Foto’s door Michelle Geerardyn

Ironisch genoeg deed de set van Rogergoon dan veel orkestraler aan, al waren er bij hem helemaal geen klassieke instrumenten te bespeuren. De ambient van de Brusselaar kende een prominente rol toe aan strijkinstrumenten, al vormden ook harp en piano een onderdeel van het breed klankenpalet. De relatieve rust werd regelmatig wel doorboord door dreunende bassen, en in het contrast tussen deze twee elementen kwam de zin voor dramatiek naar boven. Rogergoon leek de soundtrack te brengen voor een film die je er zelf maar moest bij denken.

De eerste livezang werd verzorgd door IKRAAAN, opkomend r&b-talent en finaliste van De Nieuwe Lichting 2020. De studioversies van haar nummers klinken heel licht, bijna zweverig, maar de soundsystem van de AB benadrukte de bassen waardoor haar sound wat extraverter werd. Dit kon echter de aandacht niet wegtrekken van de hoofdattractie: de sterke zanglijnen. IKRAAAN toonde zich een meester van de ingetogen sensualiteit, in het kielzog van artiesten als FKA twigs, en verhief het Nederlands tot een poëtische taal zoals maar weinig niet-rappers dat vandaag de dag doen.

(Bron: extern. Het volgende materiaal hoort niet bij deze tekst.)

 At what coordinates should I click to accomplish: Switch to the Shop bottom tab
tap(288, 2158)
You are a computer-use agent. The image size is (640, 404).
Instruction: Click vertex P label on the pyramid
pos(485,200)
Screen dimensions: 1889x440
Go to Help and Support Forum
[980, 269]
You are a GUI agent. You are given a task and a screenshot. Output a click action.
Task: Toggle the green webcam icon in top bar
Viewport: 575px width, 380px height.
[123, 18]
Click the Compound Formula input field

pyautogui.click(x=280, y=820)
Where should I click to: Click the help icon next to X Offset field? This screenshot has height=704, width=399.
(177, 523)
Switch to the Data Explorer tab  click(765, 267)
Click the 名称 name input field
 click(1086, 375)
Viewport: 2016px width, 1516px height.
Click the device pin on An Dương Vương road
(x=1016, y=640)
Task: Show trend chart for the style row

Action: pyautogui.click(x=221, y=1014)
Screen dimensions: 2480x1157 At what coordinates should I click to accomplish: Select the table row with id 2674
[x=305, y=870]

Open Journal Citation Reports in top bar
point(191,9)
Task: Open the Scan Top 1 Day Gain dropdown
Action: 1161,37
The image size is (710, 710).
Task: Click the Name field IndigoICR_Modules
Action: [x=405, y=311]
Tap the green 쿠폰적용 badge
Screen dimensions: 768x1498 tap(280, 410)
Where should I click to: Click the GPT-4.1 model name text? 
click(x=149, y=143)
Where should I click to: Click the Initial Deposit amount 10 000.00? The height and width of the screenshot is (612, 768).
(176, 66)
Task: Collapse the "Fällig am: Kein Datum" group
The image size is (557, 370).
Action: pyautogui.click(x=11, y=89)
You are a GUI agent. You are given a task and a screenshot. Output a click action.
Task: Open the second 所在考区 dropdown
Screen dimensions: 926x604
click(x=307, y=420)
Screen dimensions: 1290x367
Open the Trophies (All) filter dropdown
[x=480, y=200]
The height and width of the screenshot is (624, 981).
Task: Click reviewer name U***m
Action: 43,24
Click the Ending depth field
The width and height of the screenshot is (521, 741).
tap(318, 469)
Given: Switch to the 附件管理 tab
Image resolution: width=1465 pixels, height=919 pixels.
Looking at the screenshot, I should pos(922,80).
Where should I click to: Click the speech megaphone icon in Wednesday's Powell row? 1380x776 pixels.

Het contrast met het volgende optreden kon haast niet groter zijn. Op de furieuze tonen van Liturgy’s ‘Generation’ kwam Old Painless aangetreden, om daarna elke vorm van melodie aan diggelen te slaan met extreme distorted bass. Als een Ghostemane on steroids krijste hij de longen uit zijn lijf, en wanneer hij eventjes niets te roepen had, vulde hij de stilte met ontelbaar veel airhorns. Door de opgefoktheid van het hele gebeuren balanceerde het constant op het randje van parodie en we zijn er eerlijk gezegd nog steeds niet helemaal uit of we er oprecht dan wel ironisch van genoten hebben, maar verveeld hebben we ons absoluut niet.

Vervolgens was het aan Partners, het geflipte concept van Femke Fredrix en James de Graef, bekend als bassist van Shht. Techno-achtige beats stonden centraal, maar het waren vooral alle gestoorde tierelantijntjes errond die het optreden uniek maakten. Zo werden er onder andere enkele speelse mondharmonicamelodietjes live gebracht en had het hele gebeuren en heel erg theatrale vibe. Beide artiesten vertelden regelmatig verhaaltjes door de muziek heen, op wel heel expressieve wijze gebracht en vaak met een op een of andere manier vervormde stem. Waar het over ging hebben we niet altijd even goed kunnen verstaan, maar het spelplezier spatte van het duo af en zo konden ze ons al meer dan voldoende vermaken.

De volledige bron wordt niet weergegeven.